固定観念を壊すことから始まる:BM策定と事業計画書#
事業計画書やビジネスモデル(BM)について話すとき、ありきたりな「正解」や典型的な形式に安住しがちです。
しかし、起業において最も危険なステレオタイプ(固定観念)は、まさに周りと同じように考えることです。
誰かが見てきた、みんなが慣れ親しんだやり方の世界に自分を無理に押し込めないでください。
人と違う視点、自分自身が直接経験し悩んだ答えが大切です。
固定観念を壊す問い#
「あのやり方がなぜ当たり前なのか?」という疑問から、事業の新たな糸口が見つかります。
スタートアップは他の人が経験していない問いから出発してこそ、初めて競争力を持てるのです。
スタートアップの旅:ファーストペンギンか、それともレミングスか?#
起業は一度始めたら止められない旅です。
みんなで一緒に進む「レミングスのジレンマ(Lemmings' Dilemma)」に陥ると、崖へ導かれてしまうことがあります。
逆に、未知の海に最初に飛び込む「First Penguin」のように、自ら道を切り開くことが必要です。

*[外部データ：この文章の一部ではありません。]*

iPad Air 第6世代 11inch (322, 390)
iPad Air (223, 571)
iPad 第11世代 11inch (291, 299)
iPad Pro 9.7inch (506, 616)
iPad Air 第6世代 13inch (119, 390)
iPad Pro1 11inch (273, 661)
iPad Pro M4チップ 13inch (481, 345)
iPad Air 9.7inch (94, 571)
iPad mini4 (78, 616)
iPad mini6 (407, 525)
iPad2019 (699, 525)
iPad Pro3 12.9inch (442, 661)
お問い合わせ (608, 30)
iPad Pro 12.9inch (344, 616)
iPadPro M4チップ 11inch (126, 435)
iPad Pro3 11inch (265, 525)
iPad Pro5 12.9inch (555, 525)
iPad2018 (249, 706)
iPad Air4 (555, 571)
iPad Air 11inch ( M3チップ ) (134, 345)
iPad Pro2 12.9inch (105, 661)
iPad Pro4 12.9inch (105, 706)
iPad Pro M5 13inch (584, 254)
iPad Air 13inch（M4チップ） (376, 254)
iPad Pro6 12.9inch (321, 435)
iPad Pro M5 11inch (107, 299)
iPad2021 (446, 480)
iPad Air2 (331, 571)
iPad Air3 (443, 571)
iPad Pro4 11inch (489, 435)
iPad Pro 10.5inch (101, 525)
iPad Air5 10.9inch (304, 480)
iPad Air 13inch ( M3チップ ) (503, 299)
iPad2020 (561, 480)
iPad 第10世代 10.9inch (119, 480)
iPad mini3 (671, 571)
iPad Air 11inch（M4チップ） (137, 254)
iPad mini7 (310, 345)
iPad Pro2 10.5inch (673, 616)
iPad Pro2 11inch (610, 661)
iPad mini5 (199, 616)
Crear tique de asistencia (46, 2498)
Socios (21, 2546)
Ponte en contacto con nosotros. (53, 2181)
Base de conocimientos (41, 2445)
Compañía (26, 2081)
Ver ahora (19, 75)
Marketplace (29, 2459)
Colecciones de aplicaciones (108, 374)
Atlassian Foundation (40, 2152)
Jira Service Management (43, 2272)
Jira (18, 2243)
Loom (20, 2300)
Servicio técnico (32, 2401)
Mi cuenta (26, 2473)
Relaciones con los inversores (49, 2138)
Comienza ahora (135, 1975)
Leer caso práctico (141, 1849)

競合他社もあなたの最初の挑戦に注目し、先行者の不利なく素早く追随してくることもあります。
スタートアップの決意とは?
「登り終えれば自然と手放せる『美しくシンプルな道具(はしご)』のように、決意は暗記したり形式だけで終わってはいけません。事業計画書もこのはしごになるべきです。」
Startup Wheel Model:核心の理解#
起業の本質は、以下の6つの車輪が有機的に動いてこそ、ビジネスが「回る」ということにあります。
| 用語 | 意味 |
|---|---|
| 顧客(Customer) | お金を払う人 |
| 市場(Market) | お金を払う人が集まる場所 |
| ニーズ(Needs) | お金を払ってでも解決したいこと |
| 価値(Value) | お金を払う具体的な理由 |
| マーケティング(Marketing) | お金を払ってもらうために価値を伝えるプロセス |
| 事業モデル(BM) | お金を稼ぐ方法 |
この6つの車輪が途切れなく回ってこそ、事業は動きます!
Business Plan & Model Flow#
実際の事業計画策定プロセスは、以下の循環を基本としています。
- 顧客とニーズを見つける
- 「お金を払う人」と、その人が必ず解決したい「課題」を見つけます。
- ターゲットマーケットの設定とアイテム選定
- アイテムと市場の適合性を分析します。
- 市場調査(既存ソリューションの探索)
- 市場にすでにどのようなソリューションがあるか調査します。
- 競合分析と差別化された提案
- 既存と比べてなぜ優れているか説明できる必要があります。
- 実現要件とチームの強みのアピール(Investor Relation)
- 「このチームだからこそ作れる」という信頼を獲得する、あるいはそうでなければ事業計画を再策定します。
- 新しいValue Proposition(価値提案)の提示
- 市場にまったく新しい価値を提案します。
- マーケティングの実行
- 価値を伝え、顧客とニーズを再び見つけます。
- 顧客の決済と価値の循環
- 最終的に、顧客がお金を払うことでBMが完成し、再び循環します。
事業計画書にはこう反映されるべきです#
- 顧客/市場/課題/価値/差別化/チーム/実行/収益モデルが有機的に繋がった循環構造、
- 「当たり前とされていること」の裏に隠れた固定観念を引き出し、「自分の視点」で再定義した説明、
- 「優秀なIR」のケースでは、これらの要素がスムーズかつ説得力のあるストーリーとして構成されています。
ありきたりな形式に満足しないでください。最も魅力的な事業計画書は、人と違う「自分だけの問い」から始まり、それを市場の言葉で解き明かす力から完成するのです。
Trust your own instinct. Your mistakes might as well be your own, instead of someone elses.